Matrix Multiplication
=====================

Matrix Multiplication is one of the most widely operators in scientific
computing and deep learning, which is typically referred to as *GEMM*
(GEneral Matrix Multiply). Let's implement its computation in this
section.

Given :math:`A\in\mathbb R^{n\times l}`, and
:math:`B \in\mathbb R^{l\times m}`, if :math:`C=AB` then
:math:`C \in\mathbb R^{n\times m}` and

.. math:: C_{i,j} = \sum_{k=1}^l A_{i,k} B_{k,j}.

The elements accessed to compute :math:`C_{i,j}` are illustrated in
:numref:`fig_matmul_default`.

.. _fig_matmul_default:

.. figure:: ../img/matmul_default.svg

   Compute :math:`C_{x,y}` in matrix multiplication.

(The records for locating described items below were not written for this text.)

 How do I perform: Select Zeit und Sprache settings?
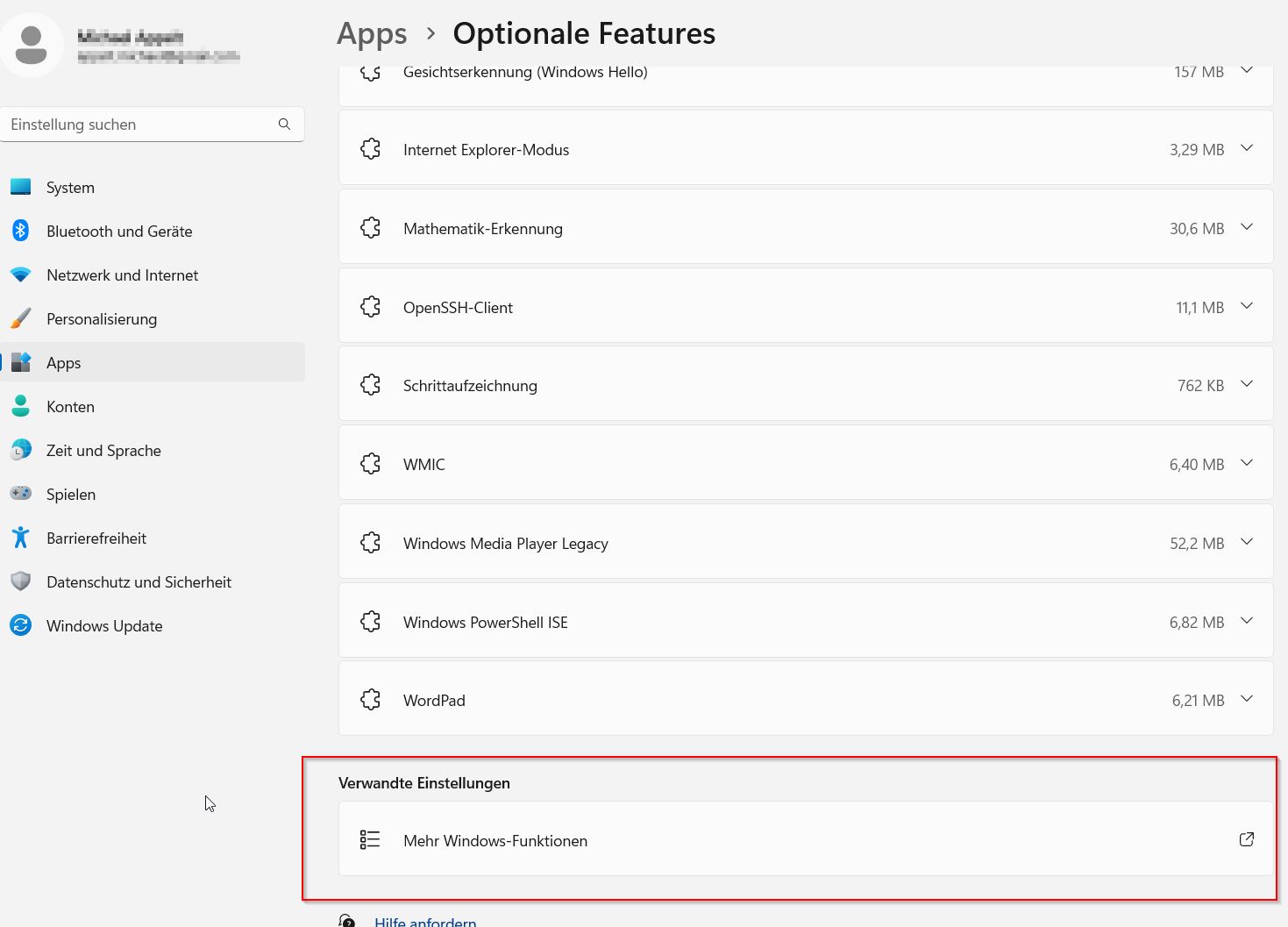pos(103,451)
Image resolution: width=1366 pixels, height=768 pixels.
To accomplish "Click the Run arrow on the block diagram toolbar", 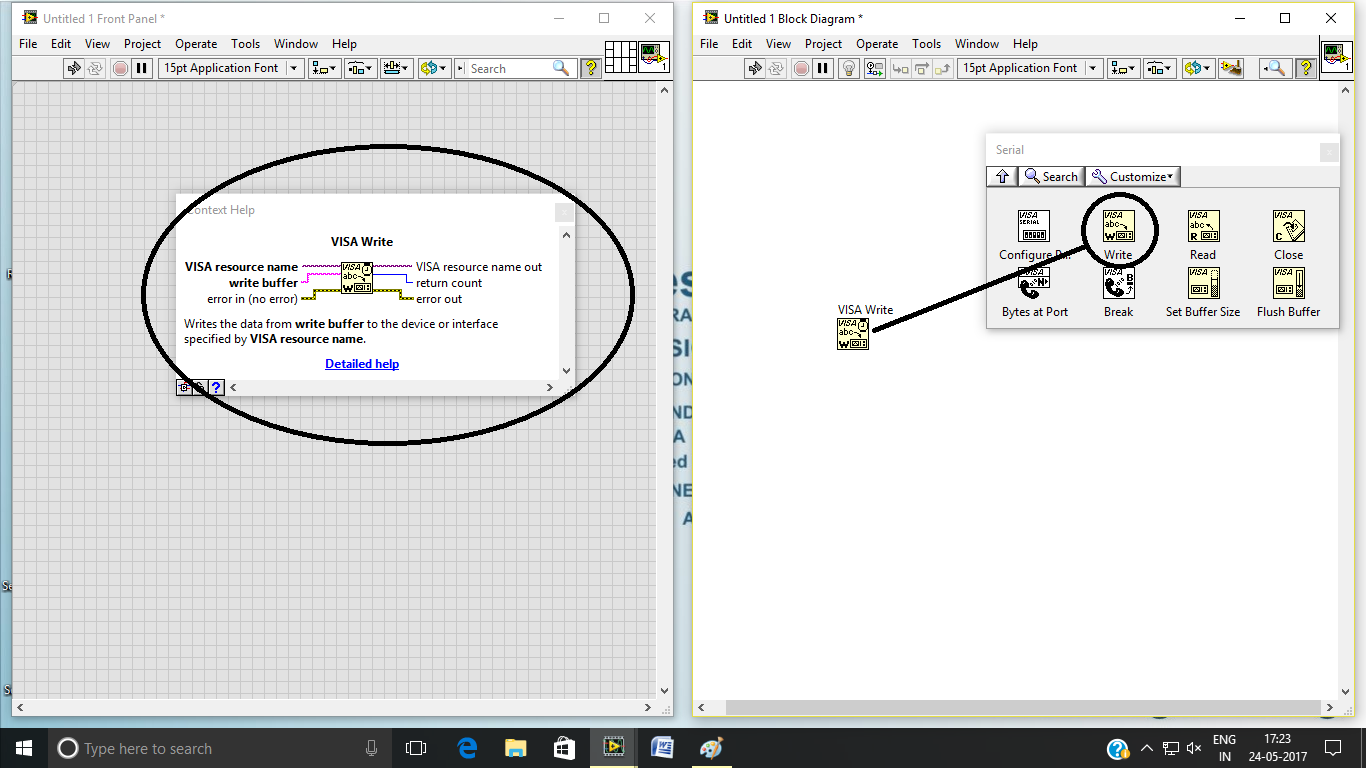I will coord(755,68).
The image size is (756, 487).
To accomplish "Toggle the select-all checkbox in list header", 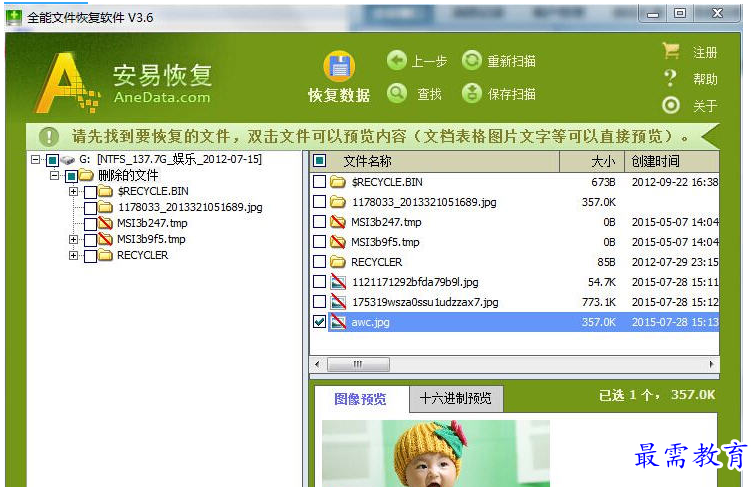I will [319, 161].
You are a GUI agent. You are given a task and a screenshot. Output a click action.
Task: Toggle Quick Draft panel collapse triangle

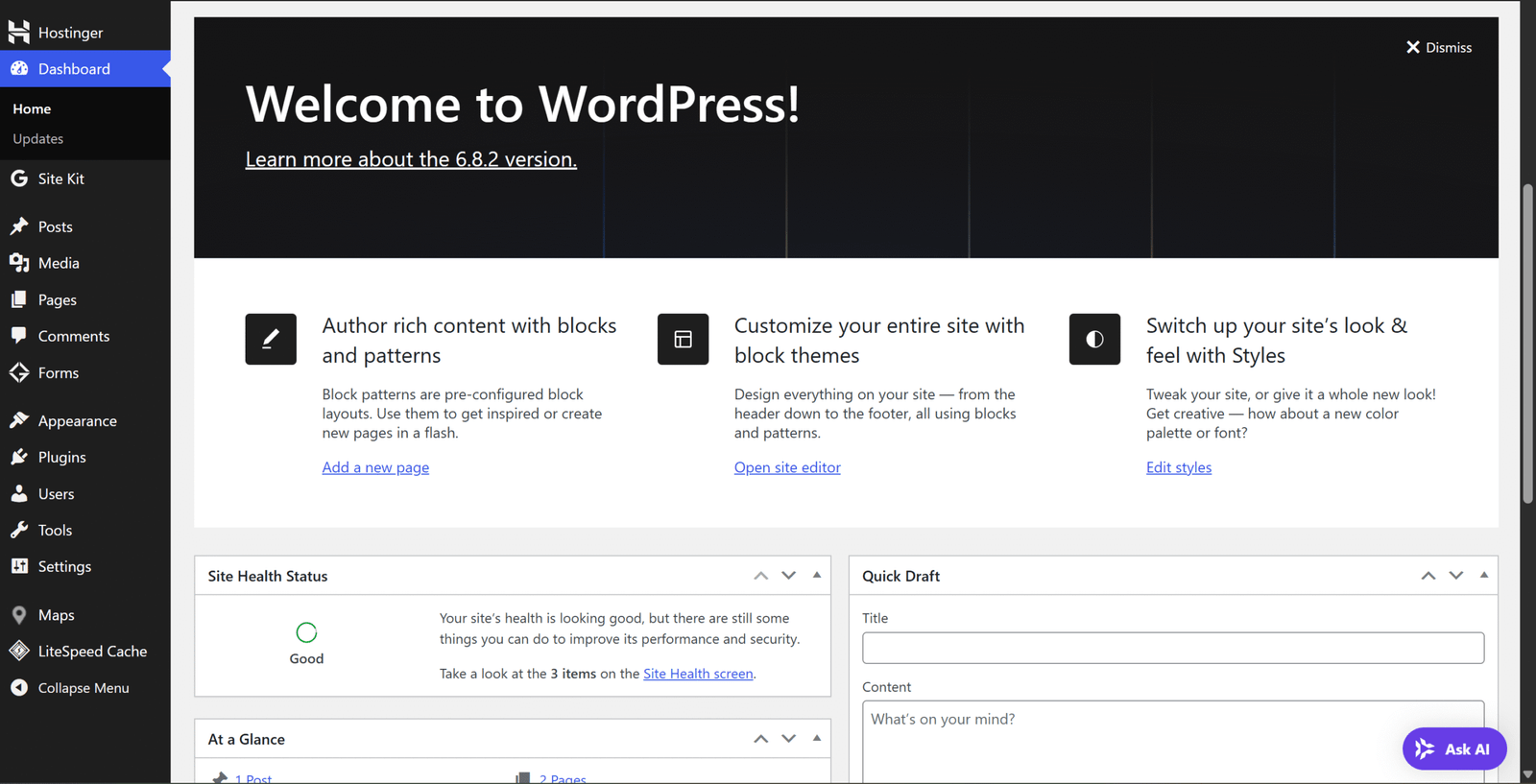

The following method returns the computing expression of matrix
multiplication.

.. code:: python

    import d2ltvm
    import numpy as np
    import tvm
    from tvm import te
    
    # Save to the d2ltvm package
    def matmul(n, m, l):
        """Return the computing expression of matrix multiplication
        A : n x l matrix
        B : l x m matrix
        C : n x m matrix with C = A B
        """
        k = te.reduce_axis((0, l), name='k')
        A = te.placeholder((n, l), name='A')
        B = te.placeholder((l, m), name='B')
        C = te.compute((n, m),
                        lambda x, y: te.sum(A[x, k] * B[k, y], axis=k),
                        name='C')
        return A, B, C

Let's compile a module for a square matrix multiplication.

.. code:: python

    n = 100
    A, B, C = matmul(n, n, n)
    s = te.create_schedule(C.op)
    print(tvm.lower(s, [A, B], simple_mode=True))
    mod = tvm.build(s, [A, B, C])


.. parsed-literal::
    :class: output

    // attr [C] storage_scope = "global"
    allocate C[float32 * 10000]
    produce C {
      for (x, 0, 100) {
        for (y, 0, 100) {
          C[((x*100) + y)] = 0f
          for (k, 0, 100) {
            C[((x*100) + y)] = (C[((x*100) + y)] + (A[((x*100) + k)]*B[((k*100) + y)]))
          }
        }
      }
    }
    

The pseudo code is simply a naive 3-level nested for loop to calculate
the matrix multiplication.

And then we verify the results. Note that NumPy may use multi-threading
to accelerate its computing, which may result in slightly different
results due to the numerical error. There we use ``assert_allclose``
with a relative large tolerant error to test the correctness.

.. code:: python

    a, b, c = d2ltvm.get_abc((100, 100), tvm.nd.array)
    mod(a, b, c)
    np.testing.assert_allclose(np.dot(a.asnumpy(), b.asnumpy()),
                               c.asnumpy(), atol=1e-5)

Summary
-------

-  We can express the computation of matrix multiplication in TVM in one
   line of code.
-  The naive matrix multiplication is a 3-level nested for loop.